Weltpolitik

Der D-Day brachte die Wende im Zweiten Weltkrieg

Die gewaltige Militäroperation vor 75 Jahren war der Auftakt zur Befreiung Frankreichs und Westeuropas von der Nazi-Herrschaft. Die Geschichte in Bildern.

Im Juni 1944 stapften US-Soldaten in das von den Nazis besetze Frankreich von einem Landungsboot aus.  SN/AP
Im Juni 1944 stapften US-Soldaten in das von den Nazis besetze Frankreich von einem Landungsboot aus.

Bei der Landung in der Normandie im Zweiten Weltkrieg boten die Alliierten die größte Armada der Kriegsgeschichte auf.

US-amerikanische Truppen strömen im Juni 1944 in Brixham, England, in die offenen Mündungen der Invasionsflotte. SN/AP
US-amerikanische Truppen strömen im Juni 1944 in Brixham, England, in die offenen Mündungen der Invasionsflotte.

3100 Landungsboote mit etwa 150.000 Soldaten machen sich auf den Weg nach Nordfrankreich, sie wurden von 1200 Kriegsschiffen und 1000 Flugzeugen geschützt. Zur Streitmacht der Alliierten am sogenannten D-Day gehörten vor allem US-Amerikaner, Briten, Kanadier, Polen und Franzosen. Die Deutschen hatten im betroffenen Küstenabschnitt nur etwa 50 000 Infanteristen und wenige Flugzeuge zur Verfügung. Weiter nördlich, wo das Landungsunternehmen irrtümlich erwartet wurde, war der Großteil der Divisionen des Westheeres stationiert.

Kriegsschiffe vor der Küste Frankreichs. SN/AP
Kriegsschiffe vor der Küste Frankreichs.

Der Ablauf der militärischen Ereignisse stelle sich inzwischen klar dar, resümiert der Vizedirektor des Deutschen Historischen Instituts in Paris, Stefan Martens. "Was aber viel weniger beachtet worden ist, ist das Leiden der Zivilbevölkerung", sagte der Historiker der Deutschen Presse-Agentur. So wurde die Hafenstadt Caen massiv von den Kämpfen getroffen.

Ein verwundeter Soldat bekommt eine Bluttransfusion. Der Mann überlebte.  SN/AP
Ein verwundeter Soldat bekommt eine Bluttransfusion. Der Mann überlebte.

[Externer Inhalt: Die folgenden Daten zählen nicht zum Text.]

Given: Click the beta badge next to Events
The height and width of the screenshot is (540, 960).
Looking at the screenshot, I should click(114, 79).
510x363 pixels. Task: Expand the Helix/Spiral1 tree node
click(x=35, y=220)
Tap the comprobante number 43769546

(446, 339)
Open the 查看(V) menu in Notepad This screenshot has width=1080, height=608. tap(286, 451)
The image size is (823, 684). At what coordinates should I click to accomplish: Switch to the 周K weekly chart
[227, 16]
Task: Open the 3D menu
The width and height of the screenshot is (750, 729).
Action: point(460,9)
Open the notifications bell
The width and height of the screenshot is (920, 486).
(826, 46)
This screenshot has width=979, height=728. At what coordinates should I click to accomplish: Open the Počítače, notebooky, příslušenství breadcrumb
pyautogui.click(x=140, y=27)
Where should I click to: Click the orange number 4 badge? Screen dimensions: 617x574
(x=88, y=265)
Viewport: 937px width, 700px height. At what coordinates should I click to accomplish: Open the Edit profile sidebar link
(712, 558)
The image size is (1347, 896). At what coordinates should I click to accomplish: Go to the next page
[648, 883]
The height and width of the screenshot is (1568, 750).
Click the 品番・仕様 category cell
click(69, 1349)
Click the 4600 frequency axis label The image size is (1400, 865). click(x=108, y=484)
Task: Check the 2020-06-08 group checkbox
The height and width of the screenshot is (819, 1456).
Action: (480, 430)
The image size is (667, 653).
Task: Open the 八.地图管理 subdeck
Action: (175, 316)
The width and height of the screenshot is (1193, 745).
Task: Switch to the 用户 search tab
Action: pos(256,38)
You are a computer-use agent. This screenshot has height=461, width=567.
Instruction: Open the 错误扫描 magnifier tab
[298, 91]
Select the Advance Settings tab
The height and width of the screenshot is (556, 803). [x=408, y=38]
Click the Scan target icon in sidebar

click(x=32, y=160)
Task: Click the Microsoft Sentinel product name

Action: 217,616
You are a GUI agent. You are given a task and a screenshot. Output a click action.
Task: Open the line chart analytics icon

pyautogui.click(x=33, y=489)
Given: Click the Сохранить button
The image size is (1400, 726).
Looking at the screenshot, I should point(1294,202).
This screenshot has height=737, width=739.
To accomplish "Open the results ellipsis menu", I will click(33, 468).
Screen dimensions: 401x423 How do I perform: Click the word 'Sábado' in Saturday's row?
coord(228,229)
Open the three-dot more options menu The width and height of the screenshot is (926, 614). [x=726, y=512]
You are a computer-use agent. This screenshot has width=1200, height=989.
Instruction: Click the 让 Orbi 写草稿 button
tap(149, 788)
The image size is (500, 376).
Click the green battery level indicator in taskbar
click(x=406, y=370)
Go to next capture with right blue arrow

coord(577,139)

Im Laufe der Zeit wird das Bild der Kriegsereignisse im Jahr 1944 differenzierter. Dabei kommen auch Tabuthemen zur Sprache. Martens nennt Gräueltaten als Beispiel: "Nicht nur die Deutschen haben keine Gefangenen gemacht, sondern teilweise eben auch die Amerikaner, Kanadier oder Engländer." Viele Menschen sind stattdessen getötet worden.

Ein deutscher Offizier wird nach der Befreiung von Paris von US-Soldaten abtransportiert. SN/AP
Ein deutscher Offizier wird nach der Befreiung von Paris von US-Soldaten abtransportiert.

Auf deutscher Seite habe es eine völlige Fehleinschätzung der eigenen Stärke gegeben, bilanziert Martens. "Es gab bei Adolf Hitler die Erwartung, man könne die Landung zurückschlagen und sich auf diese Weise wieder den Ereignissen an der Ostfront zuwenden." Das stellte sich als Illusion heraus, zumal die Alliierten im Rücken der deutschen Streitkräfte Eisenbahnverbindungen bombardierten und damit den Nachschub behinderten.

40 Jahre nach dem D-Day besuchte US-Präsident Ronald Reagan mit seiner Frau Nancy den amerikanischen Friedhof in der Normandie.  SN/AP
40 Jahre nach dem D-Day besuchte US-Präsident Ronald Reagan mit seiner Frau Nancy den amerikanischen Friedhof in der Normandie.

Der D-Day steht auch für Tod und unmenschliches Blutvergießen. Am Abend des D-Day registrierten die Alliierten Verluste von rund 12.000 Mann, darunter etwa 4400 Tote. Die Zahl der deutschen Verwundeten, Vermissten und Gefallenen wird auf 4000 bis 9000 Mann geschätzt. Im weiteren Verlauf der "Operation Overlord" sollen bis zur Eroberung von Paris im August 200.000 Deutsche und 70.000 Verbündete ums Leben gekommen sein. In der verwüsteten Normandie starben bis zu 20.000 Zivilisten.